By Adam Ganucheau/NEMS Daily Journal

FULTON – More than 500 high school band students from across the country are attending the 33rd annual Itawamba Community College Summer Band Camp this week in Fulton.
The weeklong camp, which started Sunday and ends Friday, is designed to push the 503 campers to their limits in a slightly competitive setting, according to ICC band director and band camp director Brian Gillentine. The rising seventh- through 12th-grade students are mostly from high schools in Mississippi, but some traveled from Alabama, Tennessee and even Colorado.
“This camp has a lot of kids on a lot of different skill levels,” he said. “They get a chance to meet new people from different schools, so they get that perspective that lets them know how good they are at what they do, and they can see what they need to do to get better.”
Students had to apply to attend the camp, and about 80 kids were turned down due to lack of space. Campers auditioned Sunday afternoon and were placed in one of six bands, which showcase different musical, marching and technical abilities. In addition to the main six bands, campers had the option of around 20 different specialty courses to sign up for, ranging from color guard to leadership to piano.
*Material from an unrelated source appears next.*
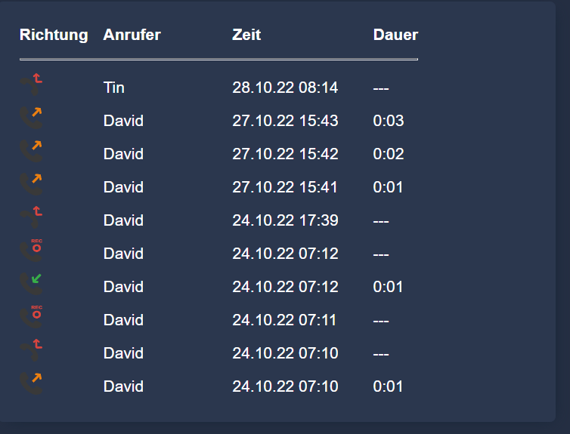
Task: Click missed call icon for Tin
Action: click(31, 85)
Breakfast starts at 6:30 a.m., and students go nonstop until lights-out at 11 p.m., including about four hours a day outside, according to Gillentine. Campers stay in dorms and eat in the cafeteria, giving them the slight college experience. When they are not in class, they attend social events and have some free time to meet new friends.
“Besides getting a great musical experience, the best part of camp is getting to meet so many great new friends,” 16-year-old Amory High School student and flute player Yen Nguyen said. “This is my second year coming to this camp, so it’s been great to see people I haven’t seen in about a year.”
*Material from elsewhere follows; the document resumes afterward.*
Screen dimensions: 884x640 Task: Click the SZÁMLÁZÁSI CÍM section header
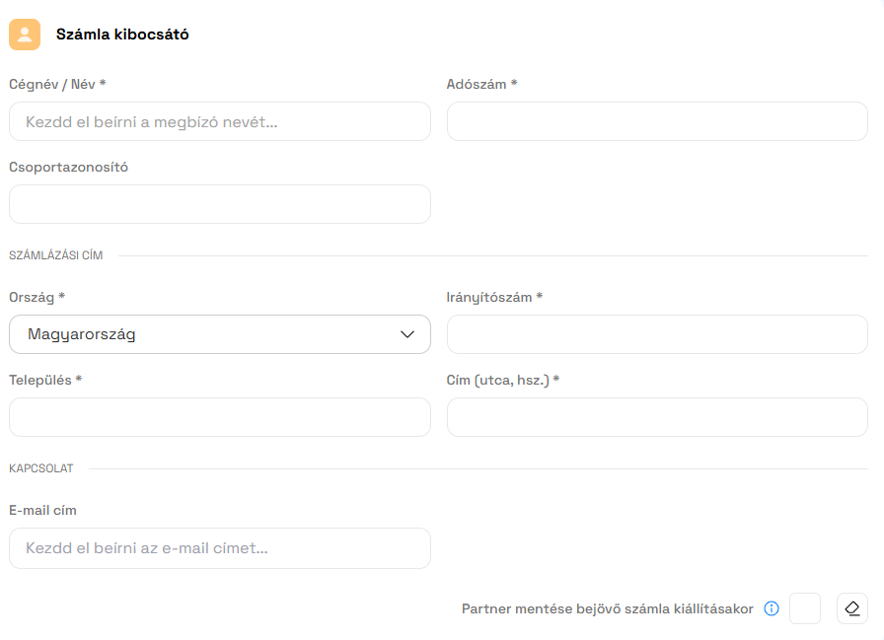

There are 38 area band directors that teach different courses during the week, and 76 staff members assist with the logistics of running the camp.
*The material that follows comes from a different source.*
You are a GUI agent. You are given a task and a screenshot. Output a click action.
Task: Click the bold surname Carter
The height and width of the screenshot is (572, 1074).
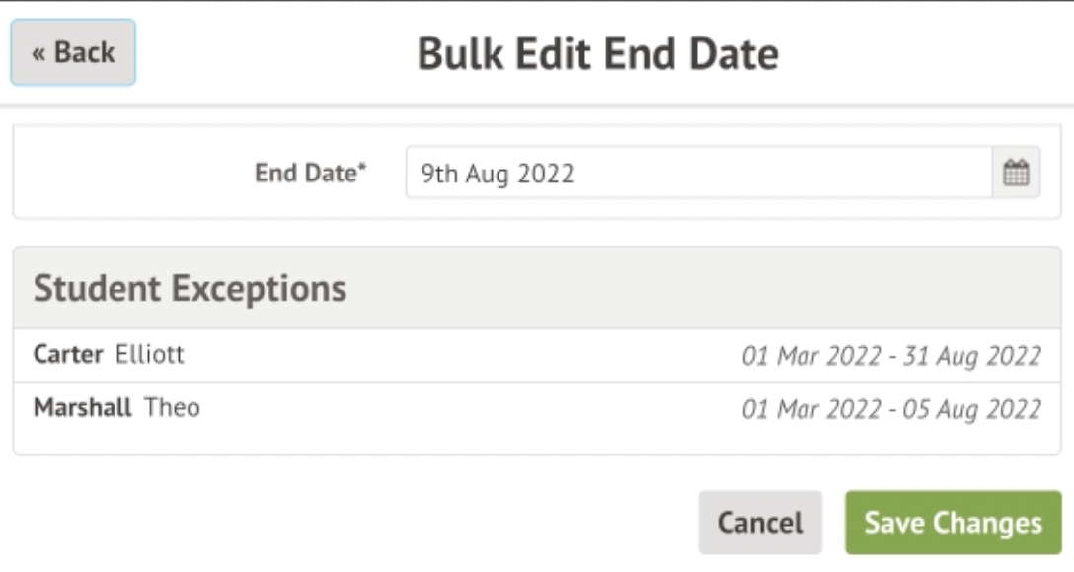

Gillentine, who was once a camper and a counselor at the camp, says one of the best parts of the camp is the wide range of skills that campers can improve upon.
“I want to be a band director one day, so I am getting to take cool classes that would help me out with that,” 16-year-old Kossuth High School student and French horn player Ben Shipman said.
Campers will showcase what they have learned in specialty courses at a concert Thursday night at the Fine Arts Auditorium starting at 7 p.m. On Friday, they will have a field exhibition showcasing their marching at 10 a.m. and final concerts in the Davis Event Center at 1 p.m.